Ground Broken for Downtown Phoenix Student Housing

EdR and Concord Eastridge have inked a deal to develop a $52 million student housing property adjacent to the Phoenix Biomedical Campus, which includes the University of Arizona School of Medicine and the College of Pharmacy.

By Dees Stribling, Contributing Editor

Phoenix—EdR and Concord Eastridge have inked a deal to develop a $52 million student housing property adjacent to the Phoenix Biomedical Campus, which includes the University of Arizona School of Medicine and the College of Pharmacy. The property will also be three blocks from Arizona State University’s downtown campus, which includes the Walter Cronkite School of Journalism and Mass Communication and the College of Nursing & Healthcare Innovation, and will be home to the Sandra Day O’Connor College of Law, which is planning to move there.

Concord Eastridge is building the 326-unit, 609-bed property and will own part of it upon completion, while EdR will be its majority owner and manager when it’s completed in the summer of 2013. Amenities will include two clubhouses, tanning and fitness facilities, swimming pools, study lounges, computer labs and a five-story parking garage with more than 400 spaces. One of the residential buildings will offer 7,500 square feet of retail space at the street level.

“Construction financing is still difficult to obtain for all but the strongest entities,” Josh Wilson, vice president of real estate development at EdR and the lead developer on the Phoenix project, tells MHN. “Still, because of our capital structure and balance-sheet metrics, lenders remain confident in our purpose-built, collegiate housing developments.”

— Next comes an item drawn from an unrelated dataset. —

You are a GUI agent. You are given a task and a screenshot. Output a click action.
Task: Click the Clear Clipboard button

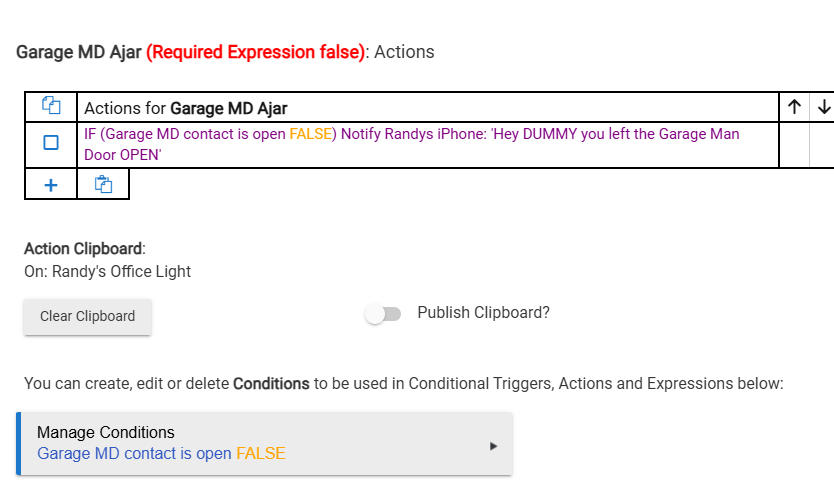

Demand for student housing is going to be strong in that part of downtown Phoenix, according to EdR. In 2010, ASU’s downtown campus and the biomedical campus combined enrollment exceeded 10,000. Considering the enrollment growth the downtown campus has experienced every year since its 2006 opening, its student population is expected to reach 16,000 by 2020.

The biomedical campus is also home of the Translational Genomics Research Institute (TGen) and the International Genomic Consortium. Planning has also begun for a 350,000-square-foot medical office building on the campus.